Open myitcv opened 3 years ago
The fmt package has been tested and race-tested innumerable times. It could indeed be a bug in the library but I doubt it. It's much likelier to be a problem in your code or environment that reveals itself as this race.
That's not helpful, I know, but we would need a reproducible case to do any serious debugging of such a well-known and well-tested package.
CC @dvyukov
I wonder if this could be due to the sync.Pool
. The sync.Pool
code has special code to avoid triggering the race detector on values put into the pool and then retrieved from the pool, but it's not clear to me that that that code handles a slice referenced by the object in the pool. I wonder if it is possible that the race detector is not detecting the synchronization implied by using the pool.
The fmt package has been tested and race-tested innumerable times. It could indeed be a bug in the library but I doubt it. It's much likelier to be a problem in your code or environment that reveals itself as this race.
Thanks, @robpike. I used the word "apparent" in the title to try and convey the fact that we're not definitely looking at a race, but a situation the race detector thinks is a race (I didn't do that in the body of the description - now fixed). My analysis and assertion that the problem is not in our code might be wrong of course.
The first stack seems to be on the fmt internal buffer (which is either newly allocated memory, or come from sync.Pool, right?). But what's strange is that the second stack seems to be on some user slice here: https://github.com/govim/govim/blob/main/cmd/govim/internal/golang_org_x_tools/fakenet/conn.go#L121 which was received from f.input channel: https://github.com/govim/govim/blob/main/cmd/govim/internal/golang_org_x_tools/fakenet/conn.go#L116 Do internal fmt buffers ever leave fmt package? I don't see how this can happen. Say, fmt.Sprintf would return a copy of the internal buffer, right?
Is this race reliably reproducible?
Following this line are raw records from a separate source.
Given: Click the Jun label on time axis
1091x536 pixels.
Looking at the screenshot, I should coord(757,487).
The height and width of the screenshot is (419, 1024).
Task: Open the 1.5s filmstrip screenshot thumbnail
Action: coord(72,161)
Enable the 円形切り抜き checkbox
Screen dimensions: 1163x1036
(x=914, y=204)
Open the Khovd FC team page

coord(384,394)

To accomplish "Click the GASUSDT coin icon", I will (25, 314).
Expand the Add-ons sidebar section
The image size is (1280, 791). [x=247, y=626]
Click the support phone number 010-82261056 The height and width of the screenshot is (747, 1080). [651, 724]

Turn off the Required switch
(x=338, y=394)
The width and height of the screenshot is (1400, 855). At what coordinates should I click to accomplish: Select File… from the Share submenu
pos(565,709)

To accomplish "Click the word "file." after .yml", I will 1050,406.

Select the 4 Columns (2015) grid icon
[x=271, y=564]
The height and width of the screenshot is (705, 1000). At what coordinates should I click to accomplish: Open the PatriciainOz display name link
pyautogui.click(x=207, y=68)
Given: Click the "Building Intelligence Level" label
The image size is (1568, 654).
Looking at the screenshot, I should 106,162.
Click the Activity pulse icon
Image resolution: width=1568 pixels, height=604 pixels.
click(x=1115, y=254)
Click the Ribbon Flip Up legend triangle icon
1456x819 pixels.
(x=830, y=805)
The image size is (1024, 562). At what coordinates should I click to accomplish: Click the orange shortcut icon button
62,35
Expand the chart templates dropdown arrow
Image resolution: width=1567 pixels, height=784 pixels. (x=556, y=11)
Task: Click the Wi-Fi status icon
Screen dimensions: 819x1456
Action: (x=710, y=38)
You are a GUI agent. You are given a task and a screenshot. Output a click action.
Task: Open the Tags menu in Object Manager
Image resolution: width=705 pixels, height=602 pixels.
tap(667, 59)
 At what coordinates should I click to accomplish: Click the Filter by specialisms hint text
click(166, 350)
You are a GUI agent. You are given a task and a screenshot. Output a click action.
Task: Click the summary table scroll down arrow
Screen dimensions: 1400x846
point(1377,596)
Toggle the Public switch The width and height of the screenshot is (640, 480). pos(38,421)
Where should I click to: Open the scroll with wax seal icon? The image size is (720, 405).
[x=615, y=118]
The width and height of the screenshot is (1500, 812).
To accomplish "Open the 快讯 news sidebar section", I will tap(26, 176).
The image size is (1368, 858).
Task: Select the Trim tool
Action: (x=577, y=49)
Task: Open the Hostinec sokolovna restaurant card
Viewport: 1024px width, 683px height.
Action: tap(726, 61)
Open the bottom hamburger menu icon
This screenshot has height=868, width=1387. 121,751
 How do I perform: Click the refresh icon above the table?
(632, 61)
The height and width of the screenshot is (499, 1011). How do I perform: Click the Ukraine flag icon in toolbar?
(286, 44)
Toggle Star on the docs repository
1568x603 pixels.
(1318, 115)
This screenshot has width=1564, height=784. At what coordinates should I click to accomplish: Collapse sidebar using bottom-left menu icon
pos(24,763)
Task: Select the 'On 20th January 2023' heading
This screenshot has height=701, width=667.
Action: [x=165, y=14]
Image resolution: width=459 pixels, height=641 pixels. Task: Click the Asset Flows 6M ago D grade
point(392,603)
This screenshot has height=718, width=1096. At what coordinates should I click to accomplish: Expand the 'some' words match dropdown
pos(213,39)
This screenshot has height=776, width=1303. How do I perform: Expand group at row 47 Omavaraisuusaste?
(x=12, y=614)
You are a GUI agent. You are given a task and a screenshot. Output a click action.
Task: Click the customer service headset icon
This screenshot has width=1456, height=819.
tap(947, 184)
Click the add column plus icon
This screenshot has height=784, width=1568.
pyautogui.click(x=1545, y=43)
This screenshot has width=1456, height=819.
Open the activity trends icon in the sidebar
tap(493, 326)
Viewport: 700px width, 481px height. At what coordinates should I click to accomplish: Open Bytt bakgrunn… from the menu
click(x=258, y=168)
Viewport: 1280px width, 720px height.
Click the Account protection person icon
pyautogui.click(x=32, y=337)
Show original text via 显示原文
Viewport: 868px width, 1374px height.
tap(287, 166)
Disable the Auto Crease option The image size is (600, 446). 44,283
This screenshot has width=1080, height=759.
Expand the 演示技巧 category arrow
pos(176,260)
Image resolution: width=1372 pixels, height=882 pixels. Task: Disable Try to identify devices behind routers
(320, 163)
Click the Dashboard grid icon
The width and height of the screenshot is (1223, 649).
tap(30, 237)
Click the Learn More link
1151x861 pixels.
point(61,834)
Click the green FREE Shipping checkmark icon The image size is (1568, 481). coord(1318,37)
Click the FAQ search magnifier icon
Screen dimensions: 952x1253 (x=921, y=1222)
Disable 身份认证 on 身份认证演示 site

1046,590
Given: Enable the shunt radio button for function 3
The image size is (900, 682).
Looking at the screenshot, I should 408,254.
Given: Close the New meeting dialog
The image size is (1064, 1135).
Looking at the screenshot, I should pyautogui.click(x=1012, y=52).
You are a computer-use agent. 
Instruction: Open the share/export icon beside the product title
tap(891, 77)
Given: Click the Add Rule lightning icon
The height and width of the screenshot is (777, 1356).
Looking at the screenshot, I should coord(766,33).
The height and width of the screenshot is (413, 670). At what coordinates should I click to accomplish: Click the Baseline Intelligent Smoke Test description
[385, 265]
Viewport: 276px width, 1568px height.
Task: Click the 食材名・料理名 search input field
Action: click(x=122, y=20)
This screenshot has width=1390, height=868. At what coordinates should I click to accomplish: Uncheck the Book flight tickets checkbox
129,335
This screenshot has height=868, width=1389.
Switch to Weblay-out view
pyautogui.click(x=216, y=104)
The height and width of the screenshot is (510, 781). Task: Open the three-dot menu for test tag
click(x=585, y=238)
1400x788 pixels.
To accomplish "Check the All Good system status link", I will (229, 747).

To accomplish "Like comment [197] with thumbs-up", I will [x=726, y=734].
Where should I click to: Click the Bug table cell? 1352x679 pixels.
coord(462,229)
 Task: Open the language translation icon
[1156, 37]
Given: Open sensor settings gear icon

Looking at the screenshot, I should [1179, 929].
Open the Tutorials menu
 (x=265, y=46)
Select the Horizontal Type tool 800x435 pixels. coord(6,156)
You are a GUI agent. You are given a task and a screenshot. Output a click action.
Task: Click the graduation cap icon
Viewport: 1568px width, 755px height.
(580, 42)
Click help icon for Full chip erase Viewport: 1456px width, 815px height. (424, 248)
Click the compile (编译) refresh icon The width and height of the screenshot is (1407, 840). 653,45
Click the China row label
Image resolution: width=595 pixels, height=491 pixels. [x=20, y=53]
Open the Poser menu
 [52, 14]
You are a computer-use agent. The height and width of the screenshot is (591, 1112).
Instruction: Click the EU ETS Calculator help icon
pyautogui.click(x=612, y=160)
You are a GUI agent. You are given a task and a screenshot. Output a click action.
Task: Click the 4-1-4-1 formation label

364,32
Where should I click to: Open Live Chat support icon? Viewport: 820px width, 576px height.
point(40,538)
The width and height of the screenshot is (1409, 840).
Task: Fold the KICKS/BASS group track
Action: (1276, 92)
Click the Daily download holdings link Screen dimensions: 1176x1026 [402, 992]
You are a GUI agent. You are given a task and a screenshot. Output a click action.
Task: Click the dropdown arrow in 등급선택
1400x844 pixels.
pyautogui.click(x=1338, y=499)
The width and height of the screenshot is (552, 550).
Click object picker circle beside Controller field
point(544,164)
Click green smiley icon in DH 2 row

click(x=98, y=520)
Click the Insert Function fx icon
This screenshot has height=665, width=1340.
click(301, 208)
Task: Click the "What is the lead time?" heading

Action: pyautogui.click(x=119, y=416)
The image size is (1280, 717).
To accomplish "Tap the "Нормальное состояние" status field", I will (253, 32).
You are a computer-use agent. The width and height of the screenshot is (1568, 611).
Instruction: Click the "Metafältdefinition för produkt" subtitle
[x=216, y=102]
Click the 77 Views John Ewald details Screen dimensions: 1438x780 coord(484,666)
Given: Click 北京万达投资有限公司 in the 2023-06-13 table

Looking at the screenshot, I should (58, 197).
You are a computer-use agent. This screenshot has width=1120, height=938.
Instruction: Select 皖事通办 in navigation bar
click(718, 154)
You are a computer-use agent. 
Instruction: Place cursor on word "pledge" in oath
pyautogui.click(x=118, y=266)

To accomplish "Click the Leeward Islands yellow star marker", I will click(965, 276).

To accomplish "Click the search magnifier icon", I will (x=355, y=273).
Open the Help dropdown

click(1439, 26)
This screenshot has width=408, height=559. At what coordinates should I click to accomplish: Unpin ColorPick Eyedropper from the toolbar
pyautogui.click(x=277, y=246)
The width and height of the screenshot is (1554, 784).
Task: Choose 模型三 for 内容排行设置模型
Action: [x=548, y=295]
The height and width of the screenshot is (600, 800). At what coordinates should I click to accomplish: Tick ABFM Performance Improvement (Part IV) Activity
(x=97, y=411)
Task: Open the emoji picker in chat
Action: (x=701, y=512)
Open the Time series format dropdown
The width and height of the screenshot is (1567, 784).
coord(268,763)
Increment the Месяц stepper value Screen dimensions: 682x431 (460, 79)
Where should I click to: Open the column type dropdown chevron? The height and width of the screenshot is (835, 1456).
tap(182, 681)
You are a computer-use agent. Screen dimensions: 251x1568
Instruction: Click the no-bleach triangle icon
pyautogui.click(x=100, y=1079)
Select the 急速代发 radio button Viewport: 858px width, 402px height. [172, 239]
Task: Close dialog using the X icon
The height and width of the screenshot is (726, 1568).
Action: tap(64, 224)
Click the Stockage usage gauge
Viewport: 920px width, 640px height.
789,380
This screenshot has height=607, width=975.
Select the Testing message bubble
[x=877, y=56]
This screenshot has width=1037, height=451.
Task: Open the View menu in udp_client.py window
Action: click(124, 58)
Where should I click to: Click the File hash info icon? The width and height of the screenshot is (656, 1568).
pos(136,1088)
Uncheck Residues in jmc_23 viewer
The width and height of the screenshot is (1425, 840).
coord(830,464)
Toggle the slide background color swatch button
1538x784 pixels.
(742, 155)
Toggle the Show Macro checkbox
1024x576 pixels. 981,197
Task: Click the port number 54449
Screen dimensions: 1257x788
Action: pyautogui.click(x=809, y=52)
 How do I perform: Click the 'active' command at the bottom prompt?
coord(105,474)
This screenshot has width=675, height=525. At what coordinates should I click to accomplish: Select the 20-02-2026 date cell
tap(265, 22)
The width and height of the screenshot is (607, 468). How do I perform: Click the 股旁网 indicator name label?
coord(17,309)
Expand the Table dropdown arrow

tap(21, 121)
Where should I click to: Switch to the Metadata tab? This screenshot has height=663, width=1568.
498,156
Does it always look the same way with the same stacks?
Is this race reliably reproducible? Does it always look the same way with the same stacks?
It's the first time we've seen it unfortunately. Will obviously add more details here in case we find them.
But what's strange is that the second stack seems to be on some user slice here
I'm not sure I can definitively say it is a user slice.
Do internal fmt buffers ever leave fmt package? I don't see how this can happen. Say, fmt.Sprintf would return a copy of the internal buffer, right?
Slightly stabbing in the dark (very much out of my depth), but is it possible that a compiler optimisation determined it was safe for an internal fmt
buffer to leave the package at some point?
On a related topic, how does the race detector handle/work with compiler optimisations?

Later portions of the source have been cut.